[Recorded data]

= = = = =

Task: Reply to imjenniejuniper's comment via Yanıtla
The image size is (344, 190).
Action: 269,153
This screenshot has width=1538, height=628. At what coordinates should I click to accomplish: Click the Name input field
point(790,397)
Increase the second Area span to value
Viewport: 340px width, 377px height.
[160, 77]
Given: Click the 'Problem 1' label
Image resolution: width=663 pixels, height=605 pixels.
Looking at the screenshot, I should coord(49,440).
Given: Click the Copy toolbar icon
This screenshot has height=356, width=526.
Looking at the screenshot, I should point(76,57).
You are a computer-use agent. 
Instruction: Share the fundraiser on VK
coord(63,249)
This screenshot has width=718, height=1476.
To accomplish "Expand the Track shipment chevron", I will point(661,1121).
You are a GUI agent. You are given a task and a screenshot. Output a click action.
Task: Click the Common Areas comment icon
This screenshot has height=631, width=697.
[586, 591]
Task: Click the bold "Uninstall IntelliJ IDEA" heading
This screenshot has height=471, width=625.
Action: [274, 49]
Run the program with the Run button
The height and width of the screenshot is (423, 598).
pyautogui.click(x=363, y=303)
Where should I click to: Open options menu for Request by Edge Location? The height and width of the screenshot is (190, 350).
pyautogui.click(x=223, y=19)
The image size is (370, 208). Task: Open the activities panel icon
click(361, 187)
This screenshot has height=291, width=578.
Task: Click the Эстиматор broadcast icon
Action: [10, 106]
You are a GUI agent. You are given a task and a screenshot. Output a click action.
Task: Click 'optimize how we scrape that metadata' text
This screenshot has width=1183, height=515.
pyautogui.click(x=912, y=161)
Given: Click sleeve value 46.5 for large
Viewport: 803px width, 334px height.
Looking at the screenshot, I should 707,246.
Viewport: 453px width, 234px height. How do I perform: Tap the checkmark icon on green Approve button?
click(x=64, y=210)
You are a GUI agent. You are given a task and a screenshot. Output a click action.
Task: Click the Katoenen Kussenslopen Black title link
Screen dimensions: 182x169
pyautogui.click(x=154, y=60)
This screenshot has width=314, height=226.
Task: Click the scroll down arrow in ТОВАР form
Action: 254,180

= = = = =

WHAT IS EXPECTED => Every record must be transcribed precisely, down to the last character.

RESPONSE TO THE TASK =>
Task: Reply to imjenniejuniper's comment via Yanıtla
The image size is (344, 190).
Action: 269,153
This screenshot has width=1538, height=628. At what coordinates should I click to accomplish: Click the Name input field
point(790,397)
Increase the second Area span to value
Viewport: 340px width, 377px height.
[160, 77]
Given: Click the 'Problem 1' label
Image resolution: width=663 pixels, height=605 pixels.
Looking at the screenshot, I should coord(49,440).
Given: Click the Copy toolbar icon
This screenshot has height=356, width=526.
Looking at the screenshot, I should point(76,57).
You are a computer-use agent. 
Instruction: Share the fundraiser on VK
coord(63,249)
This screenshot has width=718, height=1476.
To accomplish "Expand the Track shipment chevron", I will point(661,1121).
You are a GUI agent. You are given a task and a screenshot. Output a click action.
Task: Click the Common Areas comment icon
This screenshot has height=631, width=697.
[586, 591]
Task: Click the bold "Uninstall IntelliJ IDEA" heading
This screenshot has height=471, width=625.
Action: [274, 49]
Run the program with the Run button
The height and width of the screenshot is (423, 598).
pyautogui.click(x=363, y=303)
Where should I click to: Open options menu for Request by Edge Location? The height and width of the screenshot is (190, 350).
pyautogui.click(x=223, y=19)
The image size is (370, 208). Task: Open the activities panel icon
click(361, 187)
This screenshot has height=291, width=578.
Task: Click the Эстиматор broadcast icon
Action: [10, 106]
You are a GUI agent. You are given a task and a screenshot. Output a click action.
Task: Click 'optimize how we scrape that metadata' text
This screenshot has width=1183, height=515.
pyautogui.click(x=912, y=161)
Given: Click sleeve value 46.5 for large
Viewport: 803px width, 334px height.
Looking at the screenshot, I should 707,246.
Viewport: 453px width, 234px height. How do I perform: Tap the checkmark icon on green Approve button?
click(x=64, y=210)
You are a GUI agent. You are given a task and a screenshot. Output a click action.
Task: Click the Katoenen Kussenslopen Black title link
Screen dimensions: 182x169
pyautogui.click(x=154, y=60)
This screenshot has width=314, height=226.
Task: Click the scroll down arrow in ТОВАР form
Action: 254,180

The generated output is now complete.